I wonder how many parents of kids who watch the Transformers movie would know what a Fourier transform is if their kid asked (or even know how to spell it to look it up).
mareserinitatis
Apr. 8th, 2009 03:44 pm (UTC)
I wondered the same thing myself. I think this is why a lot of kids who go into math and science are more likely to have parents who are also technical. They probably get more of intuition for it when they are young from their parents, rather than relying on people who probably don't have as much interest in math.

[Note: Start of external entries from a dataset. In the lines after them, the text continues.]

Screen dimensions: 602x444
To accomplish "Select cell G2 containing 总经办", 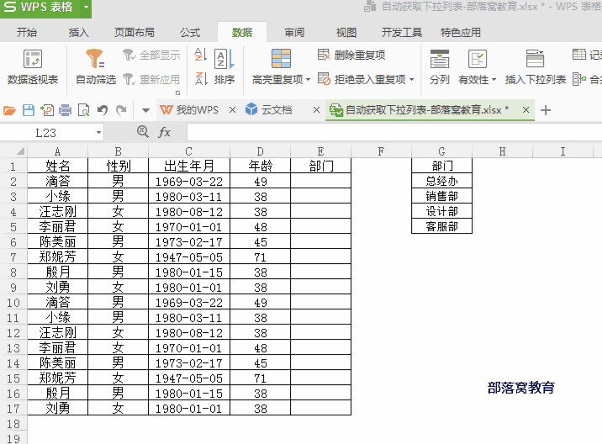I will coord(441,181).
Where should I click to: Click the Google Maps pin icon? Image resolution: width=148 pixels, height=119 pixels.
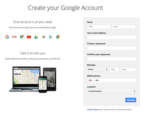pyautogui.click(x=22, y=37)
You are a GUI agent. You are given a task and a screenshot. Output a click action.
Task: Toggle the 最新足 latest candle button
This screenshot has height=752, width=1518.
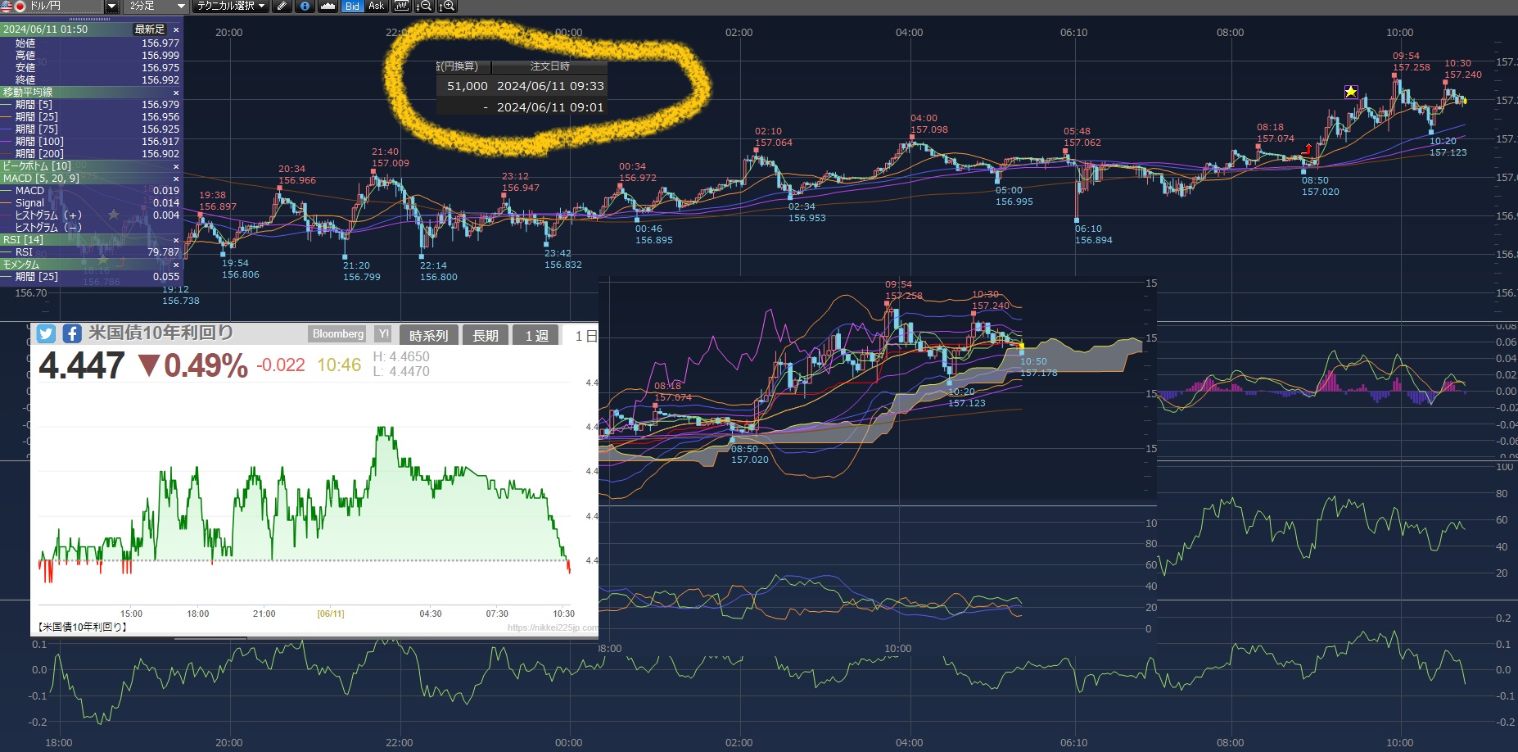pos(149,29)

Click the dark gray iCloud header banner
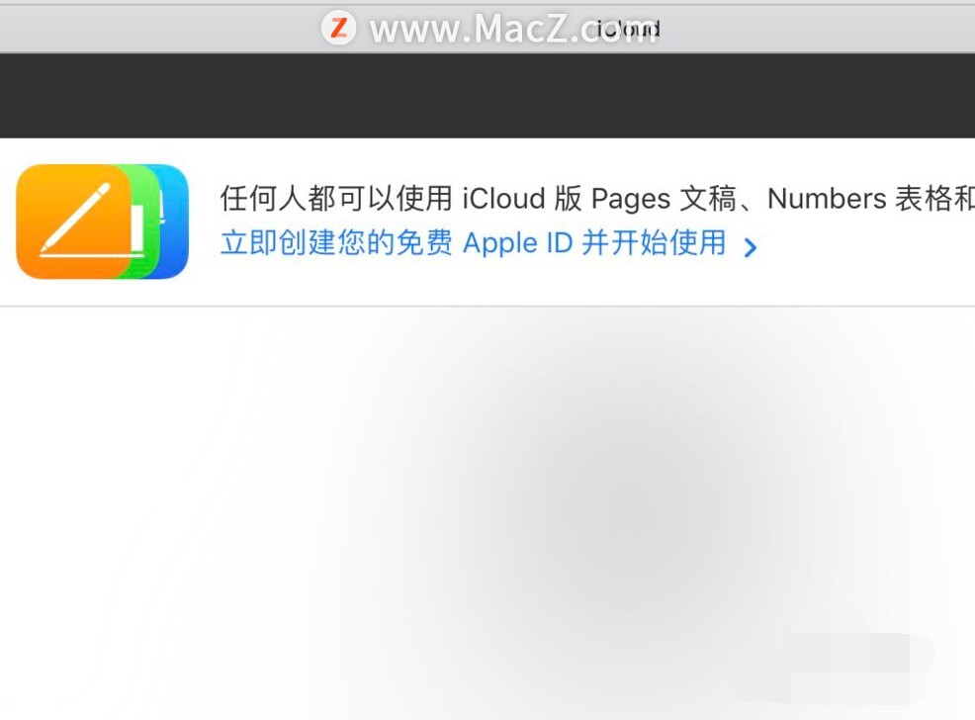[488, 95]
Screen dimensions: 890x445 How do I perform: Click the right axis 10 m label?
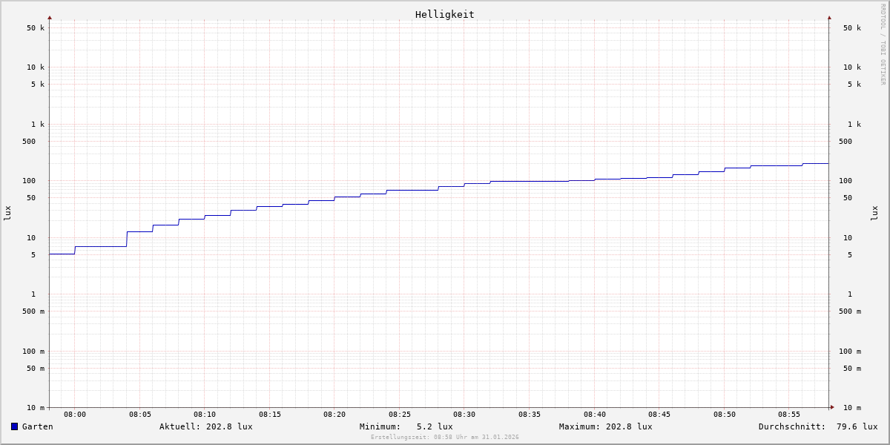pyautogui.click(x=851, y=408)
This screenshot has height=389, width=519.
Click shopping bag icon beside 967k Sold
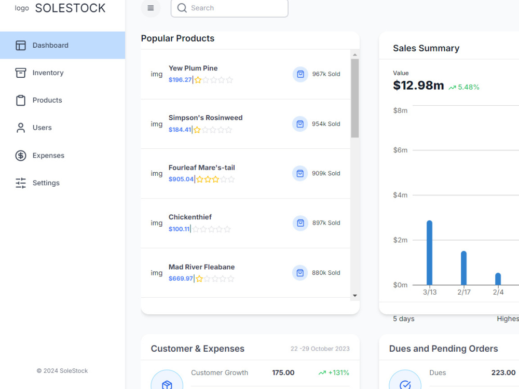(301, 74)
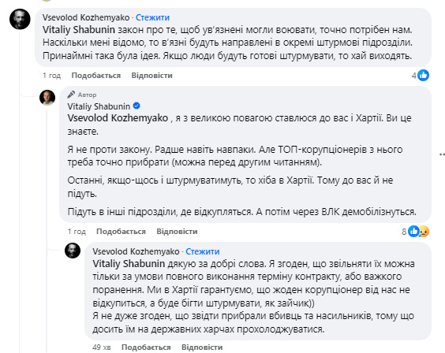Screen dimensions: 445x353
Task: Open the like reaction icon on first comment
Action: 423,76
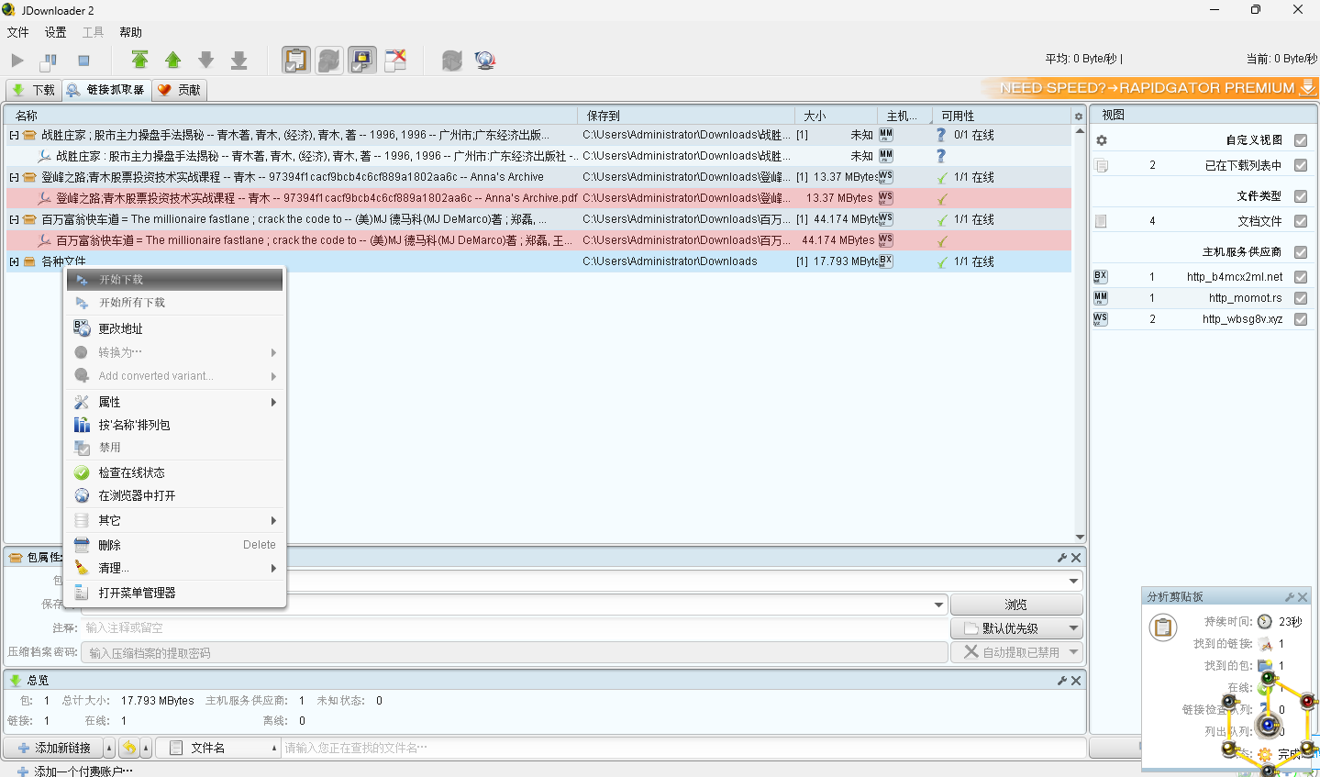Viewport: 1320px width, 777px height.
Task: Expand the 属性 submenu in the context menu
Action: [x=175, y=401]
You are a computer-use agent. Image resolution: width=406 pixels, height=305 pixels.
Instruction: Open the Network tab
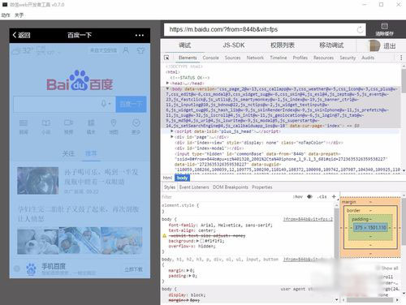click(x=255, y=58)
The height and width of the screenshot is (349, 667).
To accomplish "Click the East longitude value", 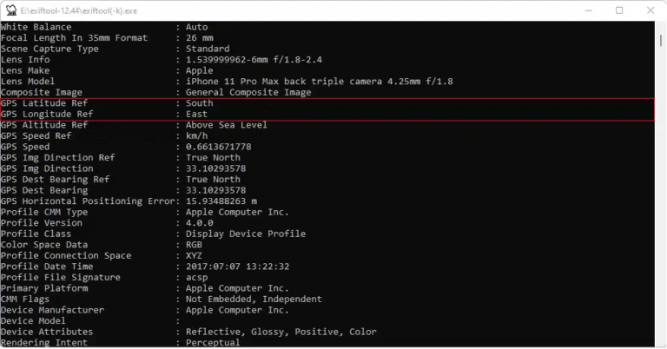I will [197, 115].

I actually was first introduced to the concept in a physics class, where the professor gave me a very lousy explanation. I decided to take matters into my own hands and went and talked to a math professo I knew, who explained all this (with substantially more detail, including the notion of orthogonality) in about all of 15 minutes. He was awesome. I think he's the reason I made it through physics. :-D
pammalamma
Apr. 8th, 2009 02:18 pm (UTC)
At NI, where I used to work, they made boards and software that did FFT, plus a lot of other data transformations. That's their thing. http://www.ni.com
mareserinitatis
Apr. 8th, 2009 03:45 pm (UTC)
You know, I thought you worked for TI. Or did you work there, too? I've had quite a bit of experience with NI's hardware and software. :-)
pammalamma
Apr. 8th, 2009 10:16 pm (UTC)
Nope, just NI. Worked there 6 years, in three different groups: GPIB, CVI, and DAQ. :o)
flyingflux.blogspot.com
Apr. 8th, 2009 04:57 pm (UTC)
"If you only have the frequency information, for example, you can use that to figure out which waves you need. Add them together, and you have your original signal back."

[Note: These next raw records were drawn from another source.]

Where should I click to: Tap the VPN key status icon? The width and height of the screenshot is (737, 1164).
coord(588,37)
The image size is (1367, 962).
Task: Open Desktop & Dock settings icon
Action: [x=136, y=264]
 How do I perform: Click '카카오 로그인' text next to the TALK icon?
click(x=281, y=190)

Phase information is also needed to recreate the true original time domain signal.
mareserinitatis
Apr. 8th, 2009 05:08 pm (UTC)
True...but I was trying to keep it as simple as possible. :-) Even with what I had, he admitted he didn't fully understand.
flyingflux.blogspot.com
Apr. 8th, 2009 08:58 pm (UTC)
A big gap to go from algebra to Fourier transform.

Besides, tell him Fourier was a ninny (or whatever kids call each other these days), the real genius was Laplace. Don't forget to teach him sqrt(-1) while you're at it.
mareserinitatis
Apr. 8th, 2009 10:52 pm (UTC)
You have a lot of expectations, methinks. :-)
flyingflux.blogspot.com
Apr. 9th, 2009 03:14 am (UTC)
Shouldn't every child understand Maxwell's equations, play 3 instruments, and speak 4 languages by the time they enter high school? Uh oh...I think someone has low expectations. ;-) (just kidding, eh)
mareserinitatis
Apr. 11th, 2009 01:23 am (UTC)
All I can say is that I'm glad you weren't my parent. :-)
prof_brian
Apr. 10th, 2009 05:19 pm (UTC)
Yay, I love Fourier Transforms! The theoretical physics class I'm teaching next semester is rife with them :)
mareserinitatis
Apr. 11th, 2009 01:23 am (UTC)
You know, I don't remember using them as much in physics as I did in engineering. :-)
prof_brian
Apr. 11th, 2009 03:34 am (UTC)
You can even use them in paleontology! Damn useful things all around.